If you haven’t noticed what’s wrong with the way we do school, you’re probably one of the lucky ones—the ones whose natural intelligence matches the way curricula are taught.

But Clayton M Christensen, Curtis W Johnson and Michael B Horn, the authors of Disrupting Class: How Disruptive Innovation Will Change the Way the World Learns show that the one-size-fits-most, industrial approach to education is unsustainable, and change will need to come. The answer is customised learning, but how can that be introduced into the existing system?

Disrupting Class applies the theory of disruptive innovation to the US public school system—a system that, unlike business, has no competition and is wired for incremental, not disruptive, innovation. It’s essential reading for anyone in education, or any industry with an entrenched order.

In case you haven’t read Christensen’s earlier The Innovator’s Dilemma Buy@Fishpond, this book gives you an overview of disruptive innovation theory and a blueprint of just how it will transform education: not by tackling the existing system head-on, but by meeting unmet needs.

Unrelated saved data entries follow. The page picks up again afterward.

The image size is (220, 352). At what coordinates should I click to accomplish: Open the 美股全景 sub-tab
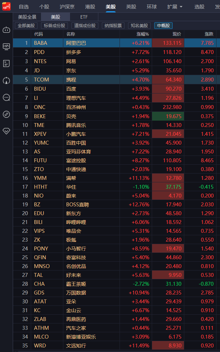pos(27,17)
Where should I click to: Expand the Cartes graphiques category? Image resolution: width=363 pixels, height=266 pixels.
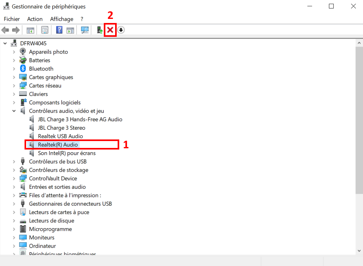click(14, 77)
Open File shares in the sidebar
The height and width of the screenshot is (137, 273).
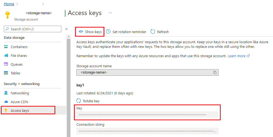pyautogui.click(x=19, y=56)
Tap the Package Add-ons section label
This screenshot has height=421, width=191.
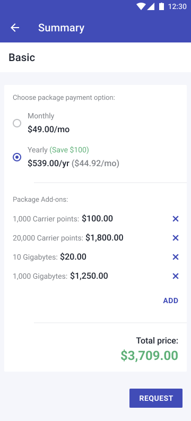pos(40,200)
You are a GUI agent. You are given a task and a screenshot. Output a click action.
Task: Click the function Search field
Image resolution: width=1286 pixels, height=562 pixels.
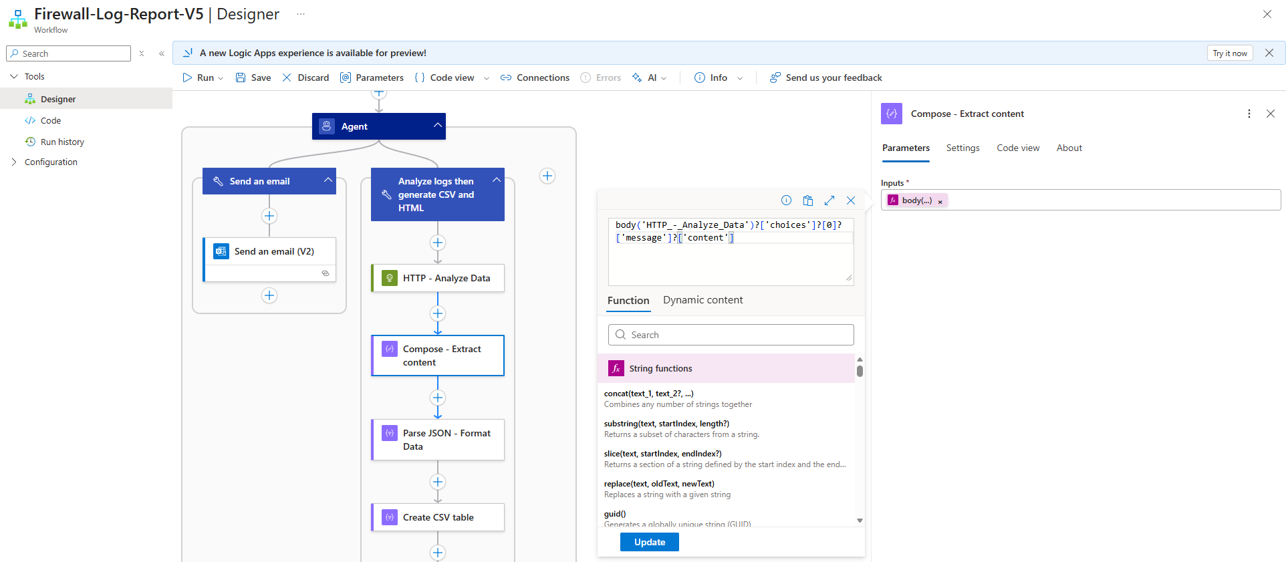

For all those who have banged their heads against bureaucracy, this book will be manna in the desert. It shows an understanding of the huge organisational issues involved in introducing change, and paints a very plausible picture of how that change could be introduced.

Khaki green

There are deep greens (think bicycles) and light greens (think Prius). Now there are also bright greens (think hydrogen). But here comes yet another shade of eco: khaki.

In Hot, Flat and Crowded: Why the World Needs a Green Revolution—and How We Can Renew Our Global Future, Thomas Friedman, fresh from his last best-selling business title The World is Flat Buy@Fishpond, takes a new twist on the whole green schtick: green as America’s passport to energy independence, technical superiority, economic dominance and military strength. It’s green as the new red, white and blue.

“This is not your grandfather’s green movement anymore,” Friedman thunders. “It’s about national power. Everything America can do to go green will make it stronger … what could be more patriotic, capitalistic and geostrategic than that?”

The book is captivating, with tons of personal stories and factoids. And he has lovely ideas: no one talks about Africa’s energy poverty, yet this leads directly to poor nutrition, medicine and economic growth.

Traditional greens will hate this book for reinforcing the old ‘military-industrial complex’. But when America fixes itself, it will go a long way to fixing the world.